Pericyte Mechanisms in Traumatic Brain injury Pericyte mechanisms are poorly understood in TBI. This is the major gap in knowledge that we seek to address. Our pilot data (some published in Choi et al, Nature Medicine 2016) suggest that (a) pericytes are widely damaged in mouse models of concussion or controlled cortical impact, (b) pericyte injury involves HIF- 1a signaling, (c) disruption of pericyte-neural stem cell (NSC) crosstalk perturbs neurogenesis and interferes with TBI recovery, (d) pericyte-NSC crosstalk may involve nitric oxide (NO) pathways, (e) pericytes may also communicate with oligodendrocyte precursor cells (OPCs), and (f) treatments with carbon monoxide (CO) that enhance heme oxygenase (HO-1) signaling may restore pericyte crosstalk and improve recovery after TBI. Based on these pilot data, we propose this overall hypothesis: TBI triggers HIF-1a-mediated injury to pericytes and disrupts pericyte-NSC-OPC crosstalk thus interfering with endogenous recovery. If true, this hypothesis may have translational significance, i.e. rescuing ?help-me? signaling between pericytes, NSCs and OPCs may improve gray and white matter recovery after TBI. We will test this hypothesis in four integrated aims.
In Aim 1, we investigate cellular mechanisms that allow pericytes to support NSCs and OPCs, and ask how HIF-1a-mediated pericyte injury disrupts these crosstalk mechanisms.
In Aim 2, we test CO as a way to augment HO-1 signaling for protecting pericytes.
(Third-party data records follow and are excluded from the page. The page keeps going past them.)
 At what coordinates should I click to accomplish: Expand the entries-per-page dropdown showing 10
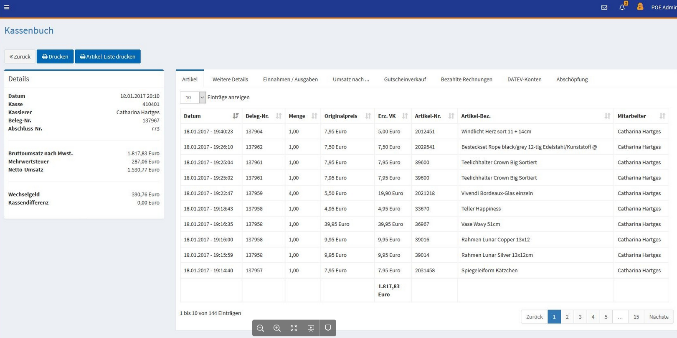point(202,97)
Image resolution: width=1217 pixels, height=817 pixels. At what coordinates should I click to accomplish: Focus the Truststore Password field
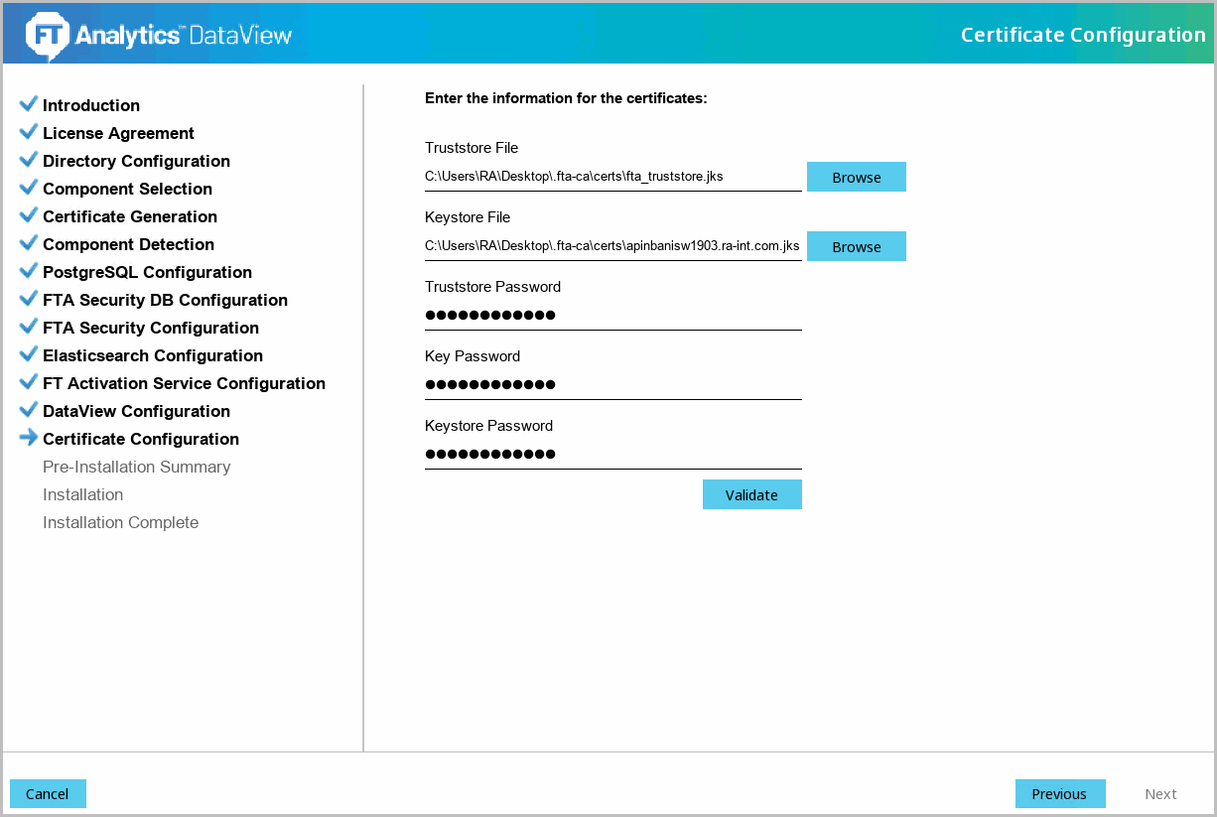coord(612,316)
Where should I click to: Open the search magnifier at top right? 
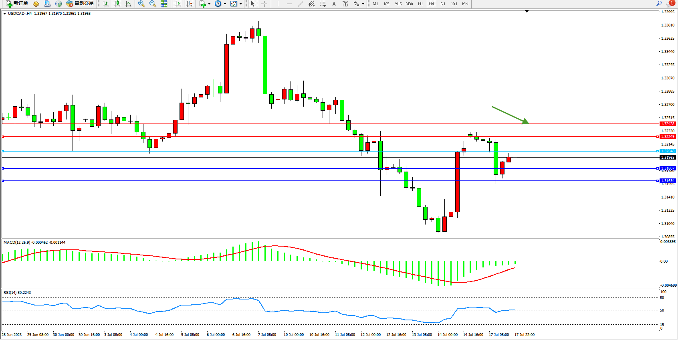pos(659,4)
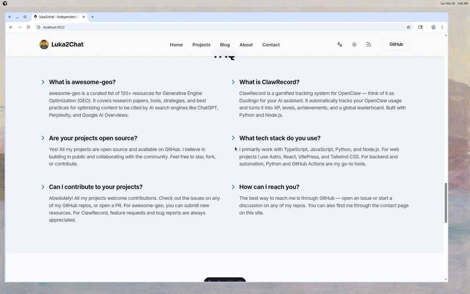Screen dimensions: 470x294
Task: Open Chrome's three-dot menu
Action: (442, 27)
In Aim 3, we dissect integrin and HIF mechanisms for pericytes, NSCs and OPCs in vivo using two TBI models (mild-to-moderate concussion and more severe controlled cortical impact).
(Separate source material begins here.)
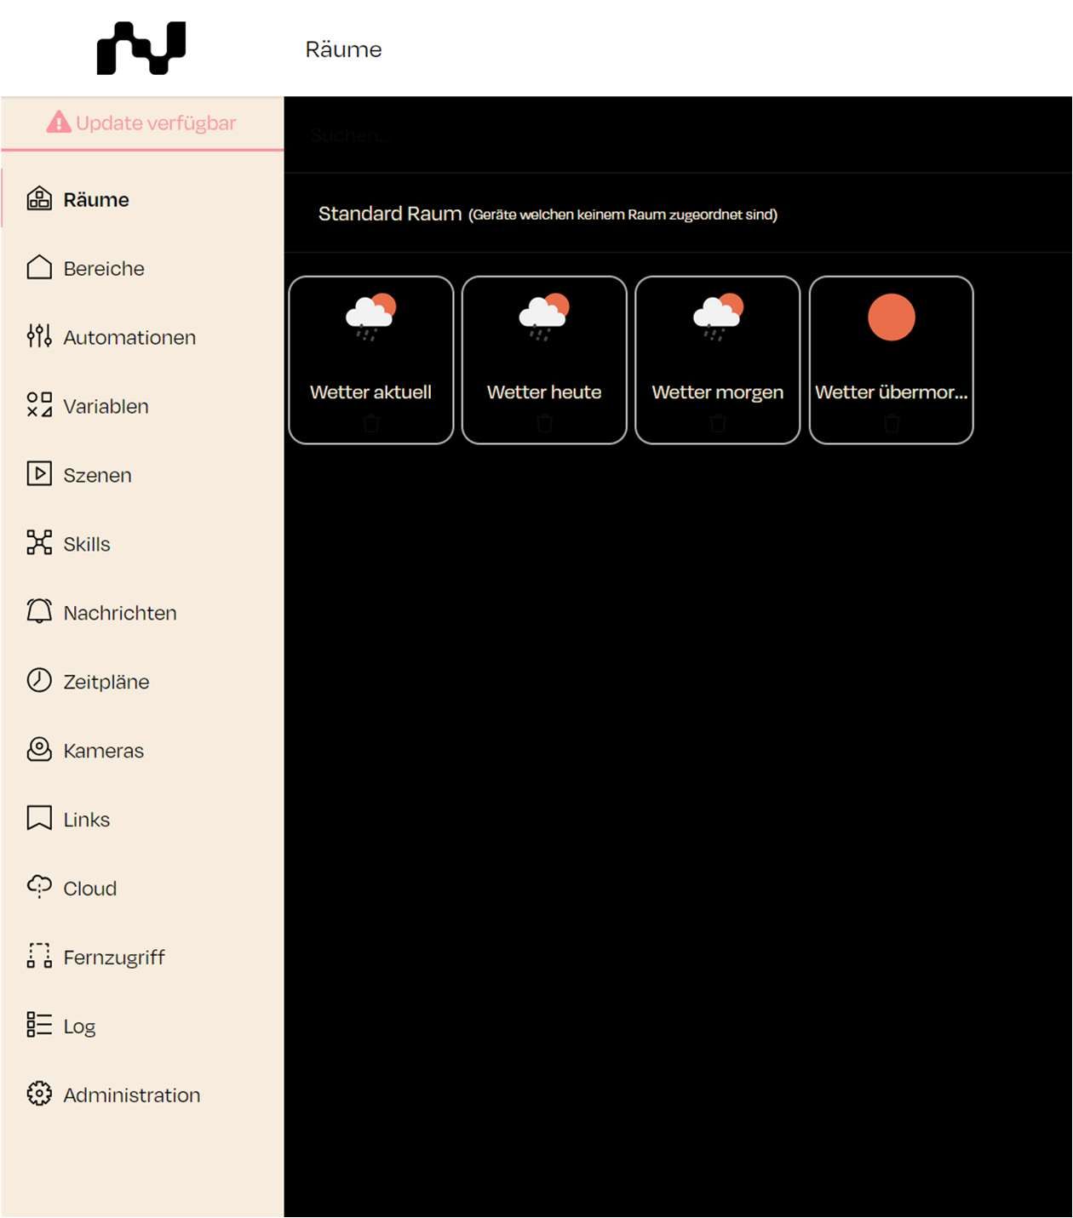1073x1218 pixels.
Task: Click trash icon on Wetter morgen tile
Action: coord(718,423)
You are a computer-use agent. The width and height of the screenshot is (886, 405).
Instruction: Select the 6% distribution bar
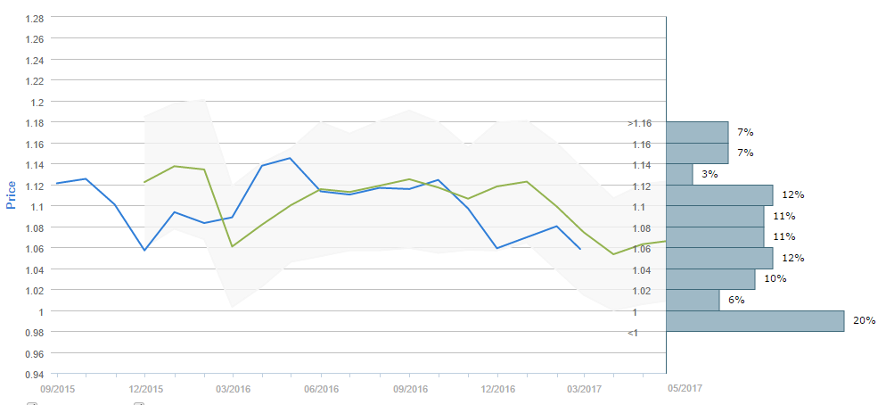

In Aim 4, will use the two mouse models of concussion and controlled cortical impact to test the utility of CO-HO-1 signaling as a therapeutic approach for restoring pericyte-NSC-OPC crosstalk and improving recovery after TBI. To assess causality in our pathways, we will conduct gain and loss- of-function experiments using cell culture, in vivo mouse models, pharmacologic inhibitors, dominant mutant constructs, siRNA and knockouts, optical imaging and long-term neurological outcomes. This project should define a novel mechanism wherein widespread injury to pericytes underlie not only acute vascular injury after TBI, but also disrupts pericyte-NSC-OPC crosstalk pathways. Our findings may provide a new conceptual framework for potentially targeting pericyte mechanisms after TBI.

Public Health Relevance

for R01 resubmission by Lo Pericyte Mechanisms in Traumatic Brain Injury We know that pericytes are important in cerebrovascular disease. We know that vascular responses are important in TBI. Hence, it is likely that pericyte mechanisms are important for TBI. But these pericyte mechanisms in TBI remain mostly unknown. This is the major gap in knowledge we seek to fill. Our studies should define novel molecular pathways that allow pericytes to communicate with neural stem cells and oligodendrocyte precursor cells thus promoting neurogenesis and oligodendrogenesis. Our findings may eventually be useful for developing new therapies to improve recovery after TBI.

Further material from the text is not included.